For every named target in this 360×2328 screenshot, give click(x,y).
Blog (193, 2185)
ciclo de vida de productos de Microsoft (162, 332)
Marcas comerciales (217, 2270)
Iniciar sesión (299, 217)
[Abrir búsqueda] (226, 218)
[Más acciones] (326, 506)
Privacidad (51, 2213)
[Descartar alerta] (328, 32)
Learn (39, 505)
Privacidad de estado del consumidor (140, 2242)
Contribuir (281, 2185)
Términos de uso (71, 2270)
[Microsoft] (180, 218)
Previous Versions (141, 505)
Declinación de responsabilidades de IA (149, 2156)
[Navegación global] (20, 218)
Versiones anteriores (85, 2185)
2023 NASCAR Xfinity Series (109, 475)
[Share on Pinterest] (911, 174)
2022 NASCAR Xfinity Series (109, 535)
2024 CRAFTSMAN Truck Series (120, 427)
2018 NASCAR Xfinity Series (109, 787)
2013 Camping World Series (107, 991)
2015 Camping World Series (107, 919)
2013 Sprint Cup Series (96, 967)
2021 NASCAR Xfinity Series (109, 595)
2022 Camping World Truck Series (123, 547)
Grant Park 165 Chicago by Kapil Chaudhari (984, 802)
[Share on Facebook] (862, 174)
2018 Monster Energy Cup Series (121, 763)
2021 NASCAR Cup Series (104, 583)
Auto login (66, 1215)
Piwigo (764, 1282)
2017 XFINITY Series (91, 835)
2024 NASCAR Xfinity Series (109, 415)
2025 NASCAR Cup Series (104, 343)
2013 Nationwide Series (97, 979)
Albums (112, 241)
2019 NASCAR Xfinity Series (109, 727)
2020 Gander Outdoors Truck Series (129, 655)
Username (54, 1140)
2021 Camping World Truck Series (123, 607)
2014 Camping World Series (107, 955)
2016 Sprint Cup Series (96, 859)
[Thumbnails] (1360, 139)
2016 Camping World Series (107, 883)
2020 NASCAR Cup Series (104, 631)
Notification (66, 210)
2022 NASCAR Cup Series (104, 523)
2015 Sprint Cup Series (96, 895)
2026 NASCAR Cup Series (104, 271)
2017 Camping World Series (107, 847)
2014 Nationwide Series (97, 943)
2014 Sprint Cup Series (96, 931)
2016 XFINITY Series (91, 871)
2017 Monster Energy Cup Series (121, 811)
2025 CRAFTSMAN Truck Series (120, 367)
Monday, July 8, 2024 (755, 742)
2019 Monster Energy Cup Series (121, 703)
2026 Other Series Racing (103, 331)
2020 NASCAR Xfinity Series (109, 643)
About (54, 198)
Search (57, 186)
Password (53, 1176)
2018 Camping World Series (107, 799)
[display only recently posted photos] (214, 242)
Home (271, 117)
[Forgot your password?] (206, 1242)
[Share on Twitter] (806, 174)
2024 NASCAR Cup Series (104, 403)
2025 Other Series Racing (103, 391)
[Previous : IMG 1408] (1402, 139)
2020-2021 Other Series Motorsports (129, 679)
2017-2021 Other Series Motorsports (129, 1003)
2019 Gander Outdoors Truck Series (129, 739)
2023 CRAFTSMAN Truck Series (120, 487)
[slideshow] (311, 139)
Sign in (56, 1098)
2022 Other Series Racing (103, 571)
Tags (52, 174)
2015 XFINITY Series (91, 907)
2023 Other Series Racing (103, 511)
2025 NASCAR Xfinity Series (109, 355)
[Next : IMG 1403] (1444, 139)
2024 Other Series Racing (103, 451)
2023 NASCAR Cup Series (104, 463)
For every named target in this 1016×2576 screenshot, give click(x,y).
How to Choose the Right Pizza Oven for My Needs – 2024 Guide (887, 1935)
········
The lines above, from the start of the records through the one containing "2024 NASCAR Cup Series (104, 403)", are to be printed exactly, and nothing else is to be included.

For every named target in this 360×2328 screenshot, give click(x,y).
Blog (193, 2185)
ciclo de vida de productos de Microsoft (162, 332)
Marcas comerciales (217, 2270)
Iniciar sesión (299, 217)
[Abrir búsqueda] (226, 218)
[Más acciones] (326, 506)
Privacidad (51, 2213)
[Descartar alerta] (328, 32)
Learn (39, 505)
Privacidad de estado del consumidor (140, 2242)
Contribuir (281, 2185)
Términos de uso (71, 2270)
[Microsoft] (180, 218)
Previous Versions (141, 505)
Declinación de responsabilidades de IA (149, 2156)
[Navegación global] (20, 218)
Versiones anteriores (85, 2185)
2023 NASCAR Xfinity Series (109, 475)
[Share on Pinterest] (911, 174)
2022 NASCAR Xfinity Series (109, 535)
2024 CRAFTSMAN Truck Series (120, 427)
2018 NASCAR Xfinity Series (109, 787)
2013 Camping World Series (107, 991)
2015 Camping World Series (107, 919)
2013 Sprint Cup Series (96, 967)
2021 NASCAR Xfinity Series (109, 595)
2022 Camping World Truck Series (123, 547)
Grant Park 165 Chicago by Kapil Chaudhari (984, 802)
[Share on Facebook] (862, 174)
2018 Monster Energy Cup Series (121, 763)
2021 NASCAR Cup Series (104, 583)
Auto login (66, 1215)
Piwigo (764, 1282)
2017 XFINITY Series (91, 835)
2024 NASCAR Xfinity Series (109, 415)
2025 NASCAR Cup Series (104, 343)
2013 Nationwide Series (97, 979)
Albums (112, 241)
2019 NASCAR Xfinity Series (109, 727)
2020 Gander Outdoors Truck Series (129, 655)
Username (54, 1140)
2021 Camping World Truck Series (123, 607)
2014 Camping World Series (107, 955)
2016 Sprint Cup Series (96, 859)
[Thumbnails] (1360, 139)
2016 Camping World Series (107, 883)
2020 NASCAR Cup Series (104, 631)
Notification (66, 210)
2022 NASCAR Cup Series (104, 523)
2015 Sprint Cup Series (96, 895)
2026 NASCAR Cup Series (104, 271)
2017 Camping World Series (107, 847)
2014 Nationwide Series (97, 943)
2014 Sprint Cup Series (96, 931)
2016 XFINITY Series (91, 871)
2017 Monster Energy Cup Series (121, 811)
2025 CRAFTSMAN Truck Series (120, 367)
Monday, July 8, 2024 (755, 742)
2019 Monster Energy Cup Series (121, 703)
2026 Other Series Racing (103, 331)
2020 NASCAR Xfinity Series (109, 643)
About (54, 198)
Search (57, 186)
Password (53, 1176)
2018 Camping World Series (107, 799)
[display only recently posted photos] (214, 242)
Home (271, 117)
[Forgot your password?] (206, 1242)
[Share on Twitter] (806, 174)
2024 NASCAR Cup Series (104, 403)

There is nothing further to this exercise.